- Genre: Documentary; Crime;
- Country of origin: United States
- Original language: English
- No. of seasons: 1
- No. of episodes: 4

Production
- Running time: 47–59 minutes

Original release
- Network: Netflix
- Release: April 1, 2020

= How to Fix a Drug Scandal =

2020 American documentary television miniseries

How to Fix a Drug Scandal is an American true crime documentary miniseries that was released on Netflix on April 1, 2020. It was produced by documentary filmmaker Erin Lee Carr and examined the roles of two forensic chemists at different laboratories in Massachusetts, Sonja Farak and Annie Dookhan, who tampered with evidence and falsified drug certificates of defendants; and the impact this had on thousands of cases involving drug testing handled by the two women.

==Events==
Dookhan was the most productive forensic chemist at a lab in Boston, producing four times as many test certificates as any other chemist. Once an investigation began, it turned out that, for the most part, she was not testing the drugs at all, but was falsifying reports in order to be perceived as hard-working.

Farak worked at a lab in Amherst and was a drug addict. She tampered with the evidence she was tasked with analyzing, instead using it to get high herself. She was only charged in regard to two particular samples in a six month period and served 18 months in prison. She later admitted she was under the influence of drugs the entire ten years she worked at the laboratory.

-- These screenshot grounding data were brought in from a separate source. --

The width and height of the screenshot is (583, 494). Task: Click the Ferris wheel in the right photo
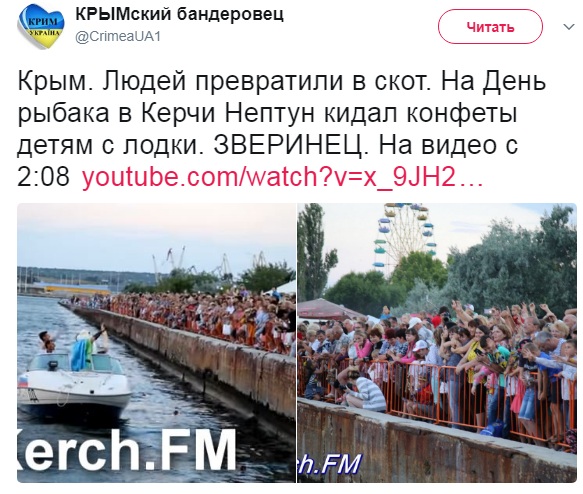pyautogui.click(x=404, y=233)
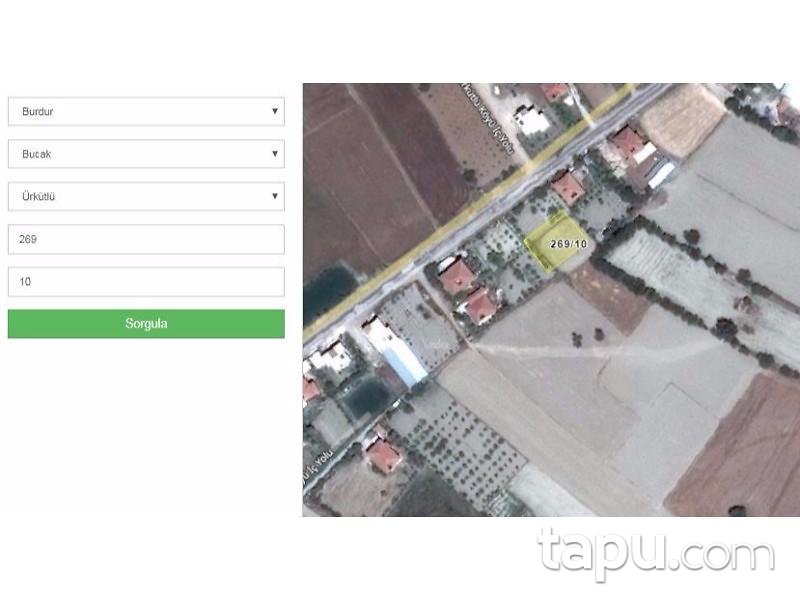
Task: Select the parcel number field showing 10
Action: coord(144,281)
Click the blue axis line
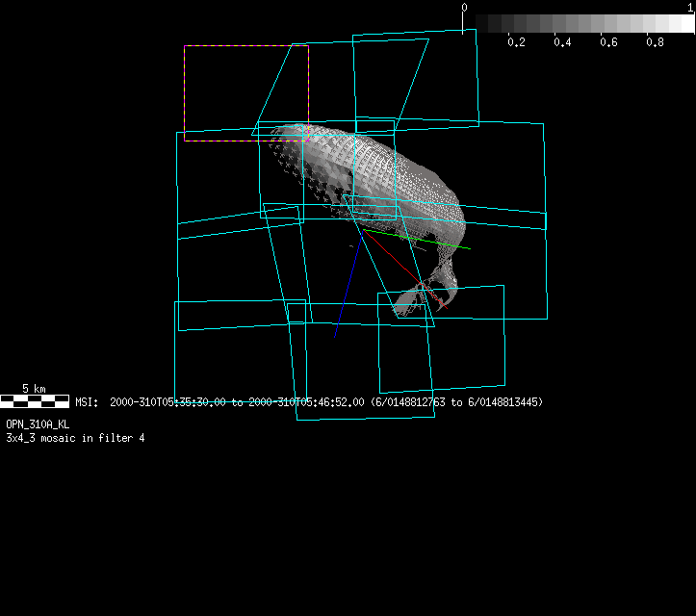Screen dimensions: 696x616 pyautogui.click(x=348, y=285)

The actions of both women, who acted independently, resulted in tens of thousands of drug counts being dismissed, the largest single mass dismissal of criminal cases in U.S. history. How to Fix a Drug Scandal also describes how two former assistant Attorneys General of Massachusetts, Anne Kaczmarek and Kris Foster, failed to turn over crucial evidence to the defense, misled the judge in the case and the impact of this misconduct.

== Episode breakdown ==
Episode 1: "The Evidence Never Lies"

The series begins by introducing Sonja Farak, a forensic chemist at the Amherst drug lab, who was arrested in 2013 for tampering with drug evidence. It is revealed that Farak had been stealing and using drugs from seized samples, raising concerns about thousands of cases she had worked on. The episode also introduces Annie Dookhan, another chemist at a separate Boston lab, who was caught falsifying drug test results. Through interviews and archival footage, the episode sets the stage for the crisis and highlights its impact on the criminal justice system.

Episode 2: "The Rogue Chemist"

This episode explores the depth of Farak's addiction and misconduct. Investigators uncover that she not only consumed seized drugs but also tampered with lab standards, which were meant to ensure accurate drug testing. Meanwhile, the episode examines Dookhan's fraudulent testing practices and how they contributed to wrongful convictions. As investigations into both chemists continue, prosecutors attempt to limit the scope of the damage.

Episode 3: "Damage Control"

Legal and political fallout comes into focus as the Massachusetts Attorney General's Office, led by assistant attorneys general Anne Kaczmarek and Kris Foster, withholds key evidence about the extent of Farak's drug abuse. Defense attorneys argue that thousands of cases may have been compromised, but prosecutors mislead the court to downplay the impact. The episode reveals the prosecutorial misconduct involved in suppressing crucial information from defense teams.

Episode 4: "Snowball Effect"

The final episode highlights the long-term consequences of the scandal. Courts respond by ordering the dismissal of tens of thousands of drug convictions, marking the largest mass dismissal of criminal cases in U.S. history. The documentary also explores the personal impact on individuals wrongfully convicted due to the compromised forensic work. The series concludes by questioning systemic corruption, forensic oversight failures, and the broader implications for the justice system.

== Release ==
How to Fix a Drug Scandal was released on April 1, 2020, on Netflix.